Les jours se suivent mais ne se ressemblent pas. Hier c'était deux sorties pour marcher plutôt qu'une, d'abord avec ma copine au bord de la Rivière des Prairies puis avec la swami dans le parc devant chez moi. Entre les deux, ce repas végétarien que j'ai concocté, riz brun et légumes sautés au tofu. Puis la swami fut déposée à l'aéroport et nous sommes rentrés nous reposer pour être d'attaque à la pièce «887» de Robert Lepage que j'aime, je peux l'assurer. Mais, mais ... sa voix m'endormait, tout comme à la dernière fois. J'ai donc bien aimé, en escomptant quelques moments d'absence involontaire.

Aujourd'hui, dernier cours de peinture et calligraphie chinoise de la saison. De retour à l'automne probablement. D'ici là, je me suis promise de pratiquer. Peindre des bambous, des chrysanthèmes, des fleurs de pruniers et des orchidées. et copier des poèmes calligraphiés.

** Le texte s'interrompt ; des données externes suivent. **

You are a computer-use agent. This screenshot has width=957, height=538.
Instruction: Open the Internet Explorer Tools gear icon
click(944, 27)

Demain, atelier de bonsaïs mais ce soir je ne suis toujours pas prête. Pour commencer à me mettre dans l'esprit, je me coupe les ongles plus courts que d'habitude pour plus d'agilité. Et je ramasse mes outils en pensant à ce que je mettrais dans mon sac de lunch. J'apporterai trois arbres pour profiter des conseils privilégiés du prof. Ces derniers jours, je joue à cache cache avec le soleil et le vent. Les branches graciles de l'orme en a souffert mais les feuilles du pyracantha, qu'est-ce qu'elles ont?

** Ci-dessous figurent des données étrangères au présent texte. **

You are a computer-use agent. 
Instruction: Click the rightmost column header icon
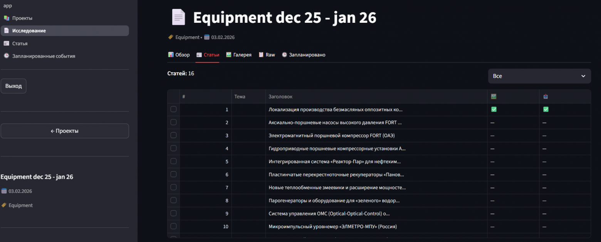tap(546, 96)
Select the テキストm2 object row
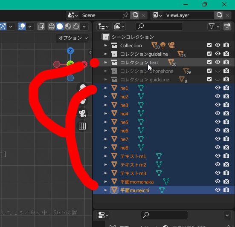Screen dimensions: 235x227 pyautogui.click(x=164, y=164)
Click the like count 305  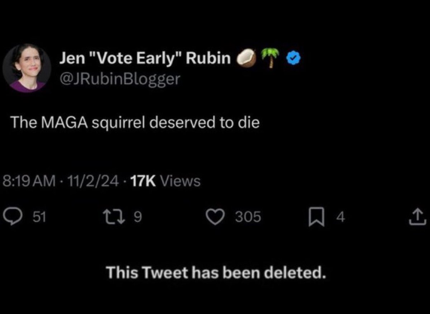(x=248, y=217)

Je jongle sur la question de l'utilité des activités, du sens surtout des gestes et des choses. Est-ce désoeuvrement? Non, je ne crois pas. La quête de sens conjuguée au quotidien peut mener loin. Peut-être trop. De la quête à la perte de sens, il n'y a qu'un pas, puisqu'une vie mieux distillée n'a pas besoin d'artifice, quelqu'il soit.